Chief Executive Officer's Compensation

    In fiscal year 2001, Peter H. Jackson served as the Company's Chief Executive Officer and a member of the Board of Directors. From March to December 2000, he also served as the Company's President.

    In fiscal year 2001, the Committee decreased Mr. Jackson's salary from $324,925 to $280,040, maintained his aggregate bonuses for the year at $40,000, and did not grant him any stock options. In determining Mr. Jackson's compensation, the Committee considered the same criteria it considered with respect to the other executive officers as well as Mr. Jackson's continuing contribution to the execution of the strategic plan for the Company. The Committee noted that in 2001, under Mr. Jackson's leadership, Intraware:

    increased gross profit by 63% to $36.6 million in fiscal year 2001 from $22.5 million in fiscal year 2000;

    restructured its operations so as to substantially reduce its operating costs and focus on its three lines of business with the proven ability to generate revenues;

    acquired Janus Technologies, Inc., positioning Intraware as an industry leader in information technology asset management software; and

    increased revenues by 25.7% to $121.8 million in fiscal year 2001 from $96.9 million in fiscal year 2000.

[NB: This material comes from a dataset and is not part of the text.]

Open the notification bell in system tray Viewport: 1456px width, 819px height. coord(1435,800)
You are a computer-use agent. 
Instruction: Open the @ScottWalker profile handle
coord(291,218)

However, the Committee also noted that certain financial objectives of the Company were not met, most importantly in the areas of cash and liquidity.

Tax Law Limits on Executive Compensation and Policy on Deductibility of Compensation—Section 162(m) of the

    The Committee has considered the potential impact of Section 162(m) of the Internal Revenue Code of 1986, as amended, and the regulations thereunder. Section 162(m) disallows a tax deduction for any publicly-held corporation for individual compensation exceeding $1 million in any taxable year for any of the Named Executive Officers, unless that compensation is performance-based. Since the cash compensation of each of the Named Executive Officers is below the $1 million threshold and the Committee believes that any options granted under the company's 1996 Stock Option Plan will meet the requirements of being performance-based, the Committee believes that Section 162(m) will not reduce the tax deduction available to Intraware. Intraware's policy is to qualify, to the extent reasonable, its executive officers compensation for deductibility under applicable tax laws. However, the Committee believes that its primary responsibility is to provide a compensation program that will

17


attract, retain and reward the executive talent necessary to Intraware's success. Consequently, the Committee recognizes that the loss of a tax deduction could be necessary in some circumstances.

Conclusion

    All aspects of Intraware's executive compensation are subject to change at the discretion of the Committee. The Committee will monitor Intraware's executive compensation on an ongoing basis to ensure that it continues to support a performance-oriented environment and remains properly integrated with Intraware's annual and long-term strategic objectives.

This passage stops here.